=== PROVIDED MATERIAL ===
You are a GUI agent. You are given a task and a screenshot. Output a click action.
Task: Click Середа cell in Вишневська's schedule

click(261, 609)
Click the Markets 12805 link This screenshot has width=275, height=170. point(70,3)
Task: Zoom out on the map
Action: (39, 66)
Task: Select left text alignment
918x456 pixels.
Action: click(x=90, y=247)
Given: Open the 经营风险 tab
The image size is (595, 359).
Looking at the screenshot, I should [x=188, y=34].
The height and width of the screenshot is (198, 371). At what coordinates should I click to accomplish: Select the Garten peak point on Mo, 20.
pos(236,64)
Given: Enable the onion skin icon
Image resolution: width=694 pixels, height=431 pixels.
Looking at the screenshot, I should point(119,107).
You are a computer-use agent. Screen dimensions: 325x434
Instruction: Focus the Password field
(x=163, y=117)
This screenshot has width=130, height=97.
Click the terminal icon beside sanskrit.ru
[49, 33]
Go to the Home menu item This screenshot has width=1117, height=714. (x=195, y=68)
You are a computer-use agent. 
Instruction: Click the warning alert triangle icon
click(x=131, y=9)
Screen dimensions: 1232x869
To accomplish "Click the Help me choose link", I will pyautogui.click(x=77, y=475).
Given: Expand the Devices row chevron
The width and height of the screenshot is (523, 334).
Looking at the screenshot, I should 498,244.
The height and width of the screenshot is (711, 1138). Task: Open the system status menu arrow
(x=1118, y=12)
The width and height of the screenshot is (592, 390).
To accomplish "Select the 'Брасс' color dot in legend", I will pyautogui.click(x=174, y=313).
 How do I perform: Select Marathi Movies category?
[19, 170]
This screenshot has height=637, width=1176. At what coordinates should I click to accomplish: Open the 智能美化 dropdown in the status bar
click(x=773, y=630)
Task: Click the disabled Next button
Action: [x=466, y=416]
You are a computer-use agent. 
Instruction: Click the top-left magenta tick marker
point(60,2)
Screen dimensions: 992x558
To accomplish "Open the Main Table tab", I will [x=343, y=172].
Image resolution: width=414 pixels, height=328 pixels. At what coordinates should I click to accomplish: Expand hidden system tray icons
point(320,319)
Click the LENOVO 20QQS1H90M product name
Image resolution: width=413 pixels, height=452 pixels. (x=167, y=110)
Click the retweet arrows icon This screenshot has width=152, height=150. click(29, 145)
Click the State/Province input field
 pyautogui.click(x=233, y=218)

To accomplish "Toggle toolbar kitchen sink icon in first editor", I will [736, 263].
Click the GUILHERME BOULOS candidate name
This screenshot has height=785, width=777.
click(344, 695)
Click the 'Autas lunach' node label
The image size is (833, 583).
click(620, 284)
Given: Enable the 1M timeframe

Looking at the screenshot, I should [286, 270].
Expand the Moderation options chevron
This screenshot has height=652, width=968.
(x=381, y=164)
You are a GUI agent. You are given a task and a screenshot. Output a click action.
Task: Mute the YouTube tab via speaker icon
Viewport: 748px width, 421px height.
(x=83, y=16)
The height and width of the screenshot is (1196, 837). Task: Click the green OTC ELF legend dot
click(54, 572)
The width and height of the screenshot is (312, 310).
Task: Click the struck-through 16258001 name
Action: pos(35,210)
===
» AIM OF THE TASK: Please write out the records above character for character, starting at the first line and stopping after the line that contains "Looking at the screenshot, I should 498,244.".

» WRITTEN SOLUTION:
You are a GUI agent. You are given a task and a screenshot. Output a click action.
Task: Click Середа cell in Вишневська's schedule

click(261, 609)
Click the Markets 12805 link This screenshot has width=275, height=170. point(70,3)
Task: Zoom out on the map
Action: (39, 66)
Task: Select left text alignment
918x456 pixels.
Action: click(x=90, y=247)
Given: Open the 经营风险 tab
The image size is (595, 359).
Looking at the screenshot, I should [x=188, y=34].
The height and width of the screenshot is (198, 371). At what coordinates should I click to accomplish: Select the Garten peak point on Mo, 20.
pos(236,64)
Given: Enable the onion skin icon
Image resolution: width=694 pixels, height=431 pixels.
Looking at the screenshot, I should point(119,107).
You are a computer-use agent. Screen dimensions: 325x434
Instruction: Focus the Password field
(x=163, y=117)
This screenshot has width=130, height=97.
Click the terminal icon beside sanskrit.ru
[49, 33]
Go to the Home menu item This screenshot has width=1117, height=714. (x=195, y=68)
You are a computer-use agent. 
Instruction: Click the warning alert triangle icon
click(x=131, y=9)
Screen dimensions: 1232x869
To accomplish "Click the Help me choose link", I will pyautogui.click(x=77, y=475).
Given: Expand the Devices row chevron
The width and height of the screenshot is (523, 334).
Looking at the screenshot, I should 498,244.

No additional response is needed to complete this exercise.